By Pamela Brownstein
When CNN’s Emmy Award-winning series “United Shades of America with W. Kamau Bell” airs on Sunday, May 13, residents of Beaufort and the Sea Islands are likely to recognize many people and places.
That’s because the episode focuses on the Gullah Geechee people in South Carolina and features the host visiting St. Helena Island to experience the Gullah Heritage festival and learn about the culture.
“For people who live in the area, they might already know a lot of what the show talks about,” Kamau said during a recent phone interview. “But most people across the country aren’t aware about the Gullah Geechee culture.”
He admits that he was one of those people, and even though it was his first time in the Lowcountry, his show does a quality job of authentically representing the Gullah culture through food, language, heritage — while also delving into the history of slavery and the issues that threaten the Gullah way of life today.
Now in its third season, “United Shades of America with W. Kamau Bell” is an eight-episode docuseries that follows sociopolitical comedian W. Kamau Bell as he explores communities across the country, using humor to start a conversation about race and how our differences unite and divide us.
Kamau said the episode about Gullah Geechee is the one he is most excited about this season. “I think it’s going to open a lot of eyes,” he said.

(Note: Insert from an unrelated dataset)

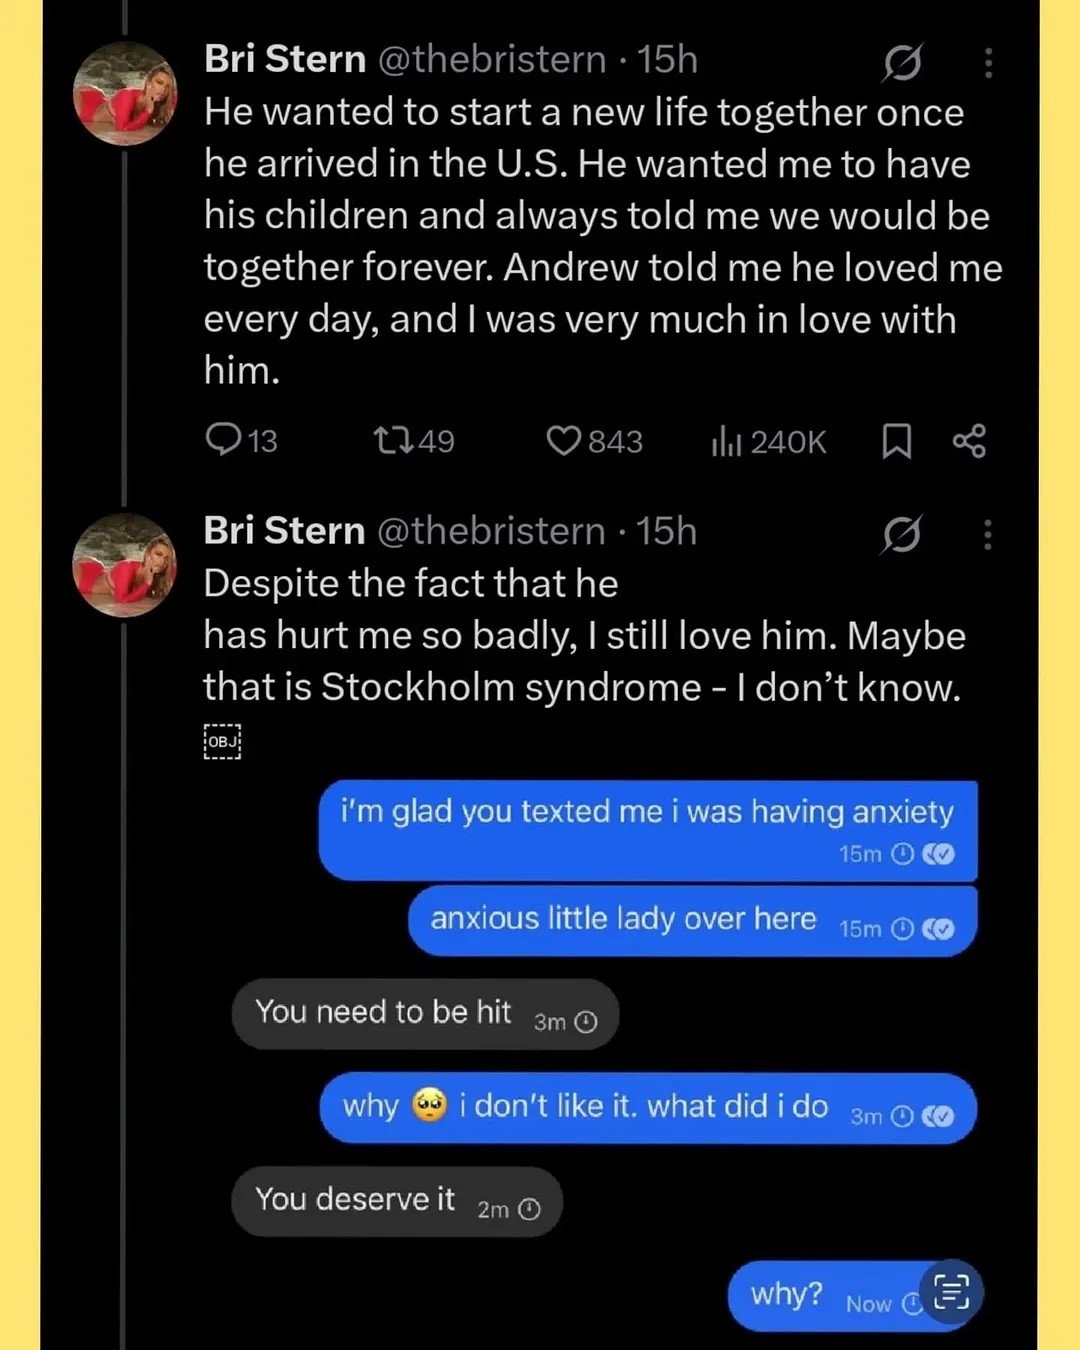
Task: Share the first post via share icon
Action: point(969,441)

The episode opens with him in front of a Praise House on St. Helena Island. “Everybody these days is talking about how divided our country is — black vs. white, Starks vs. Lanesters. So in this episode of the United Shades of America, we’re going to talk to the Gullah Geechee people of South Carolina. People who learned a long time ago that when you come together, not only do you survive, but you thrive.”
He visits Penn Center and talks with familiar faces in the community such as Anita Praither-Singleton, “Aunt Pearlie Sue,” who sends her message to young people to still have hope. And also Victoria Smalls about her work helping to bring the Gullah language back. He listens to traditional ring shouters, who show how music preserves and educates about the past, and even the origins of the song “Kum by ya.”

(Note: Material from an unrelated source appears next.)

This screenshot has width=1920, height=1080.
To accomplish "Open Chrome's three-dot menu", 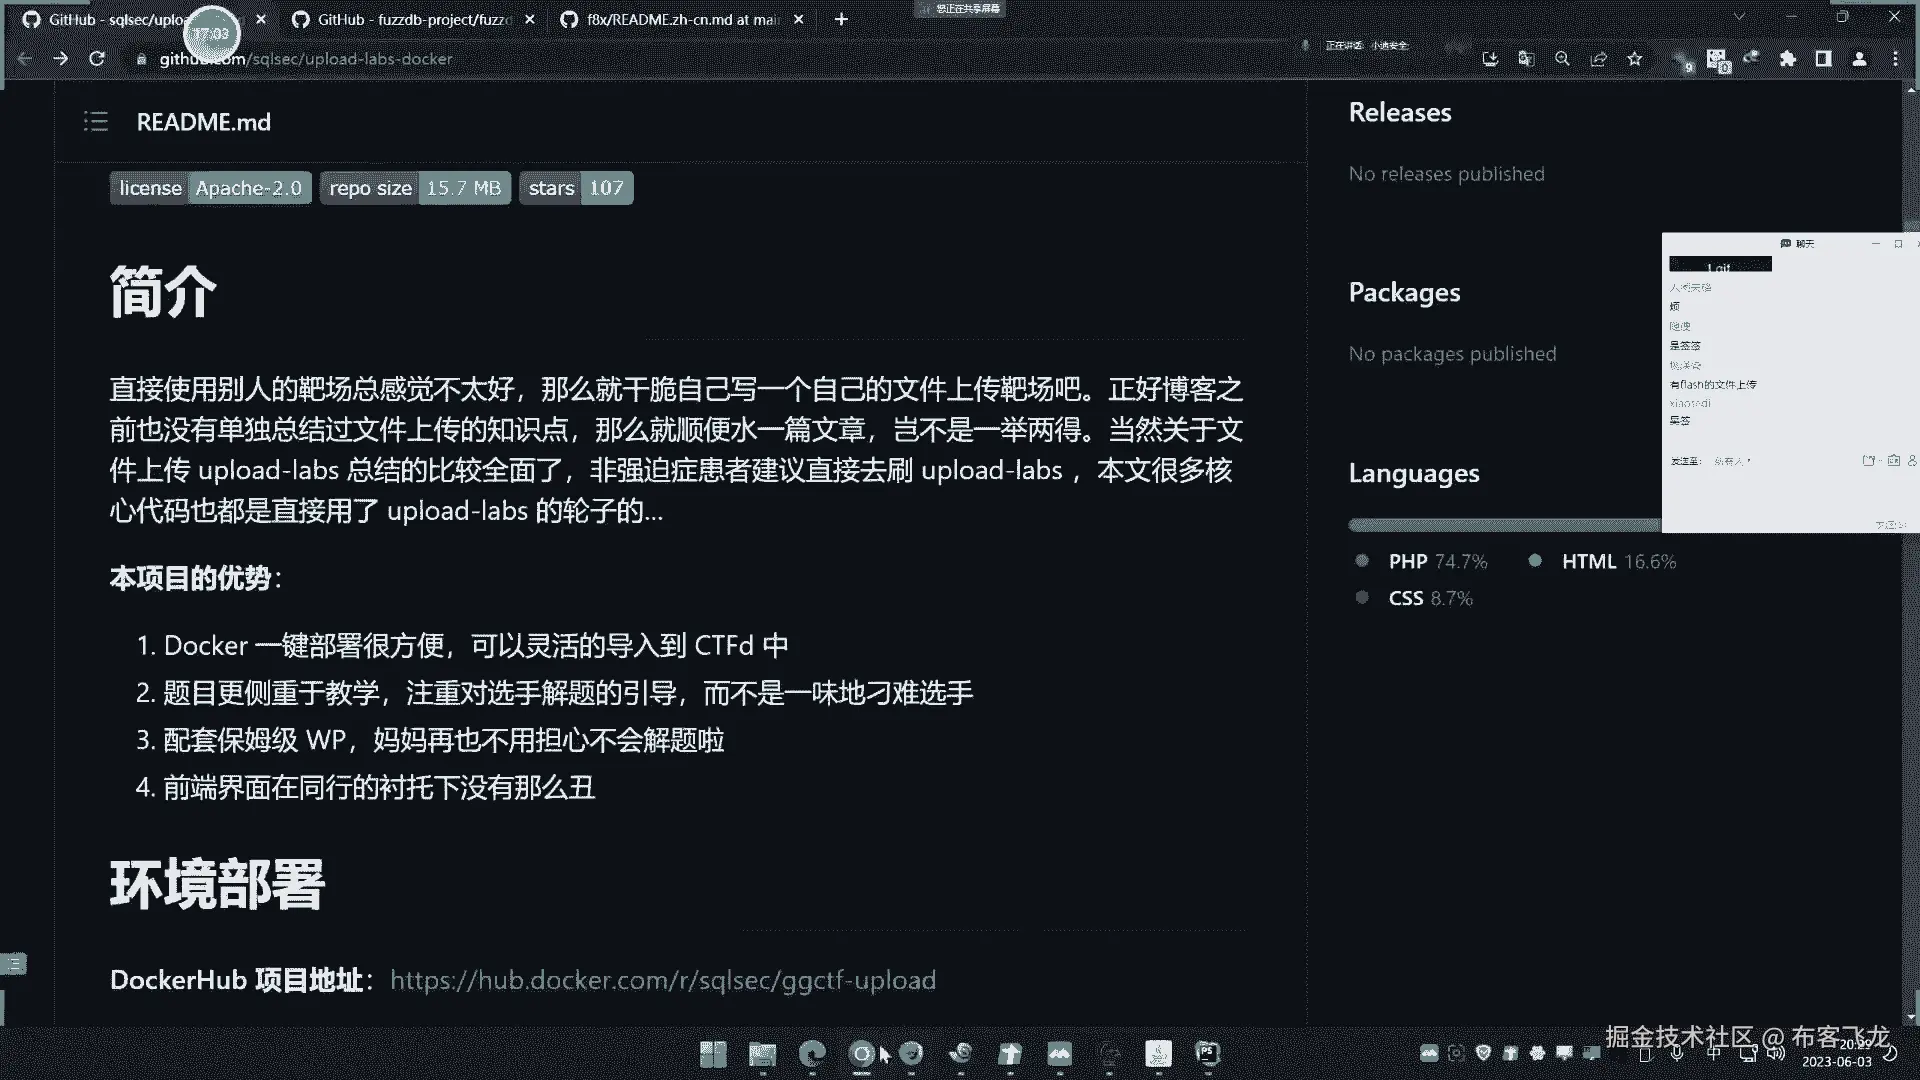I will click(x=1895, y=59).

He meets with Michael Moore, the great-great grandson of Robert Smalls, about the significance of Gasdsen’s Wharf, the future site of the International African American Museum in Charleston.
He goes to the 400-year-old Angel Oak on John’s Island with filmmaker Julie Dash, and has a traditional Gullah Crab Crack with her family.

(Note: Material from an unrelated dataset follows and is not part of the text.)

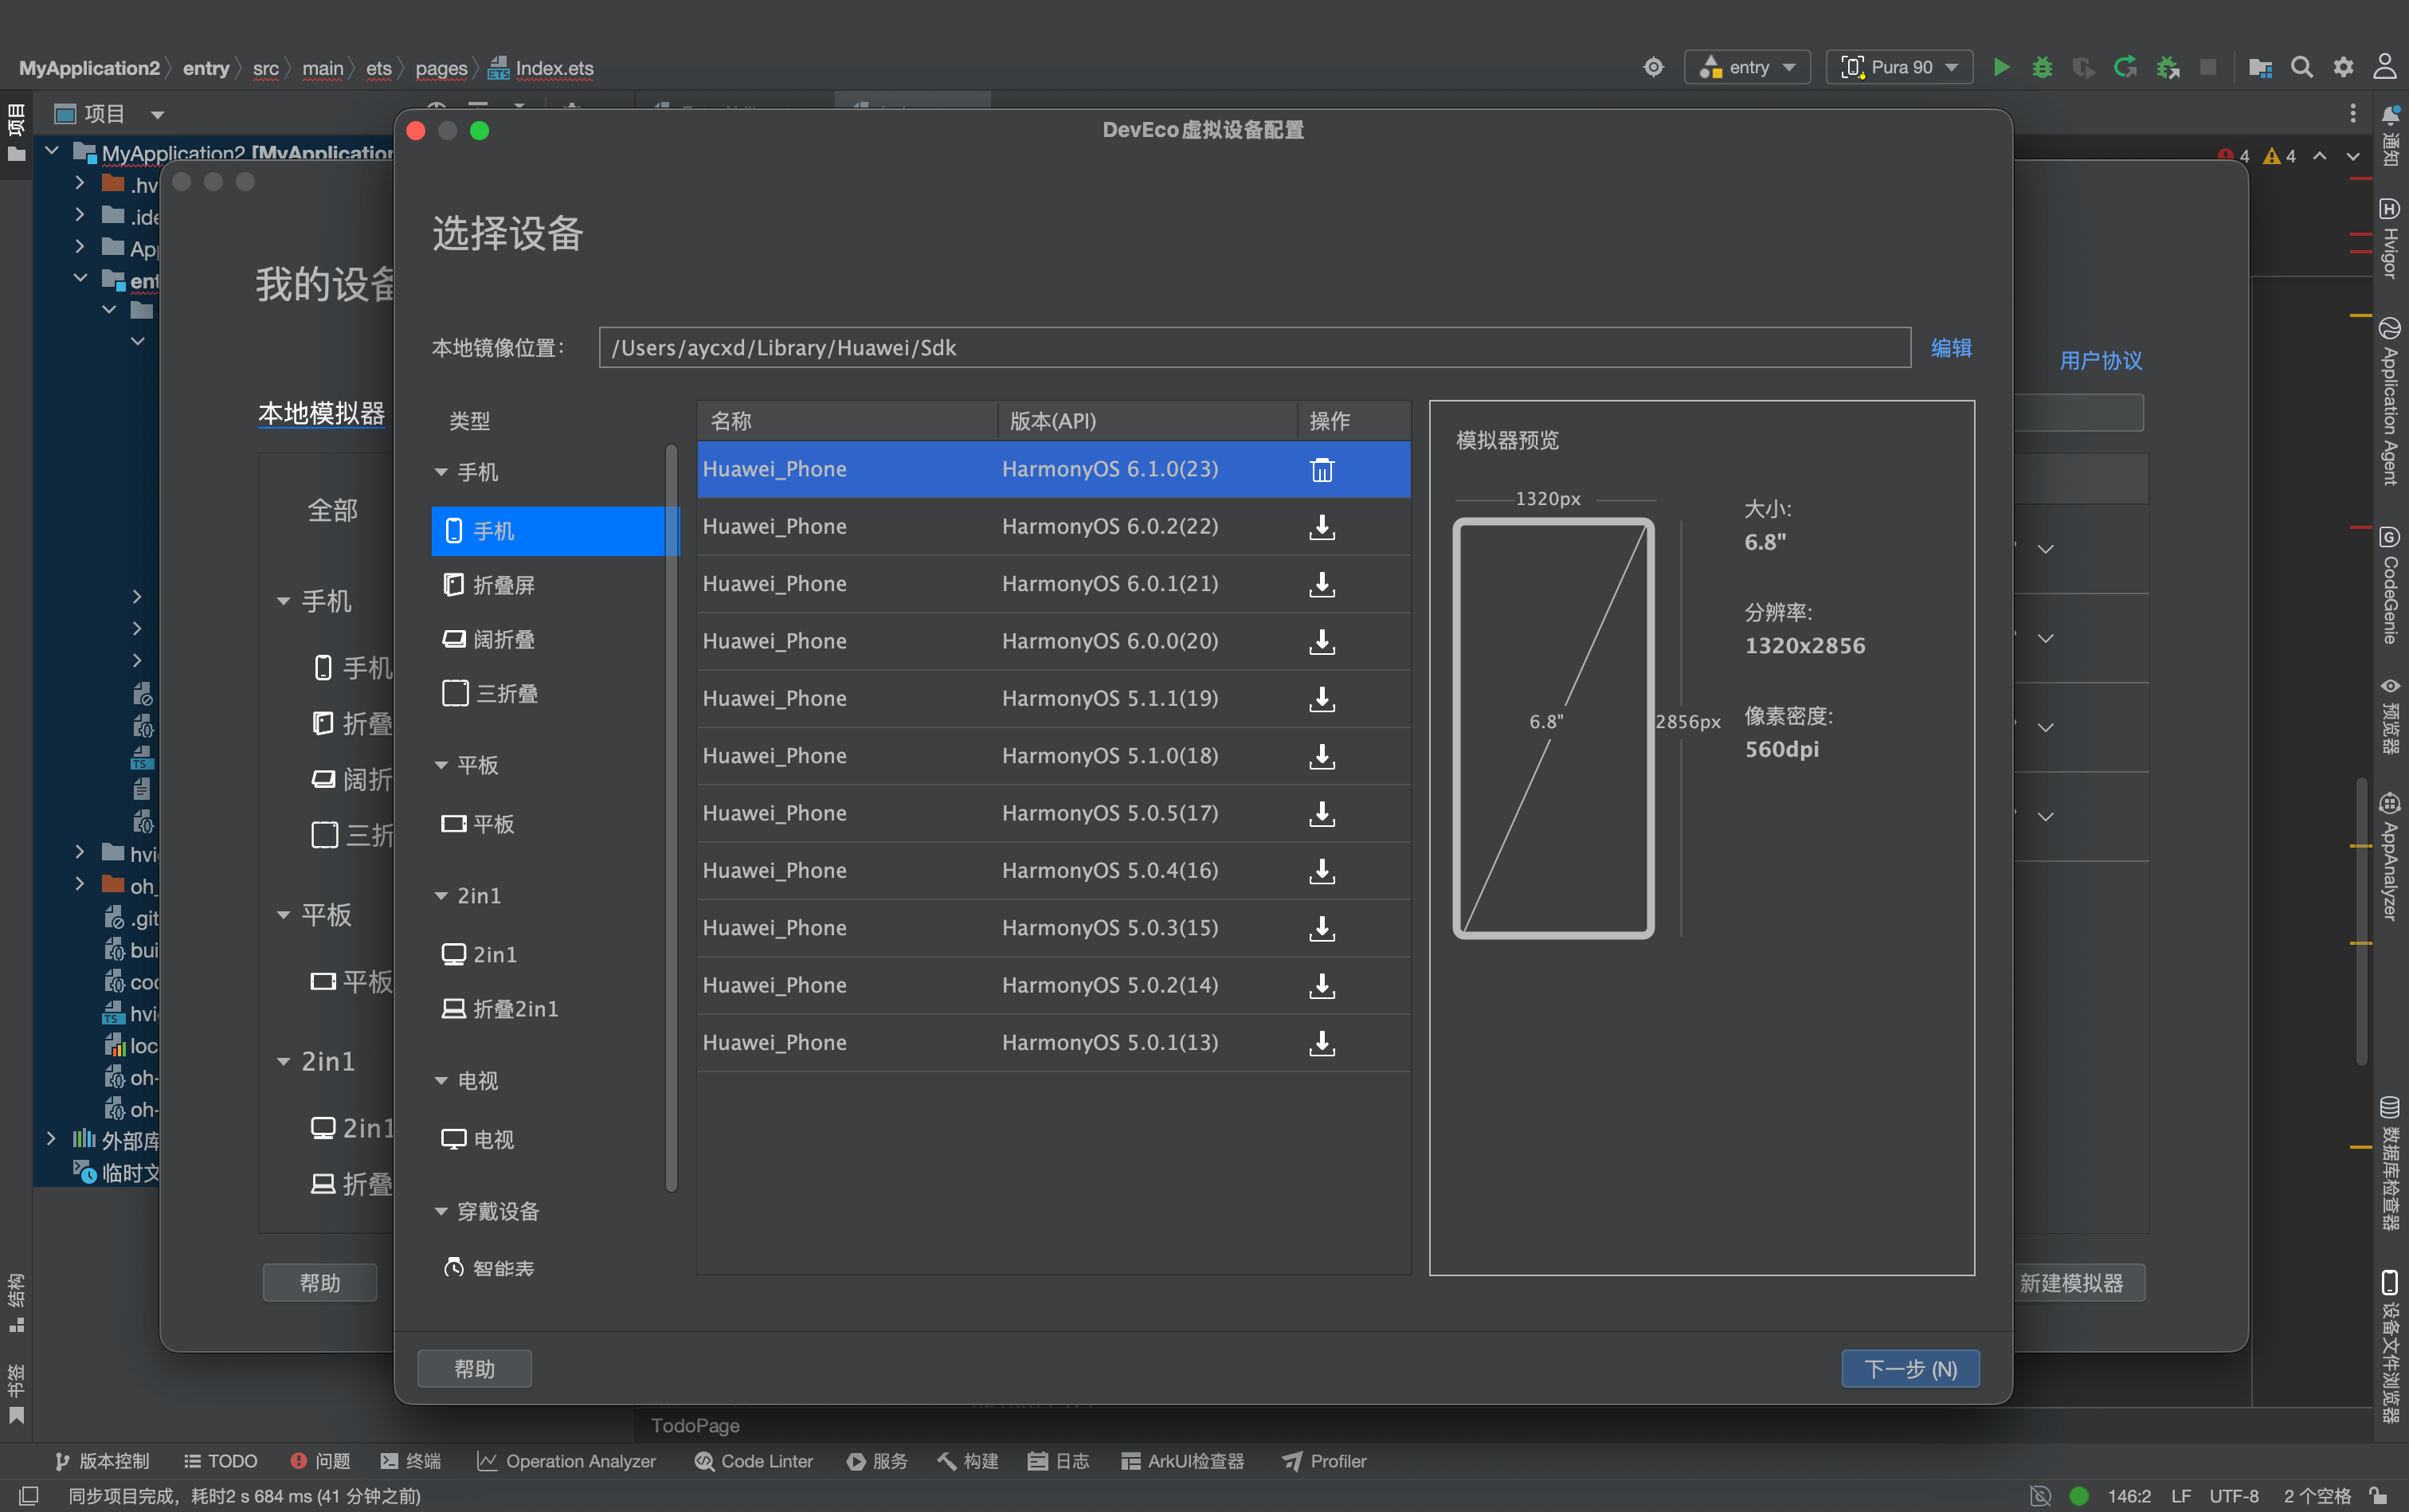
Task: Collapse the 穿戴设备 category
Action: coord(441,1212)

During an interview with Gullah sweetgrass basket weavers Carlene Habersham and Corey Alston at Charleston’s City Market, a woman comes up and asks Kamau how much the baskets cost. He jokes around, but when he gets the price wrong, the lady tells him, “You suck.”
“That’s the difference between our show and others, we leave those moments in,” he said with a laugh, recalling the incident incredulously.
Kamau said one of the most interesting things he learned while filming the episode was “the fact that the community is black because white people left, Gullah Geechee were able to keep a lot of traditions alive, and that’s something that hasn’t happened for black people in other parts of the country.”
The theme of this season, and this episode in particular, is to dispel the myth that black people are a monolith and they are the same across the country. “But this is a part of black American culture that most people don’t know about, the Gullah Geechee are doing it their own way. Keeping the culture and heritage alive even in the face of development,” he said.
He reiterates this at the end of the show: “The Gullah people prove yet again that black people are not one thing.”
So tune into “United Shades of America with W. Kamau Bell” on CNN on Sunday, May 13, at 10 p.m. to see the local culture represented on the national level, and realize how fortunate we are to call this unique part of the country home.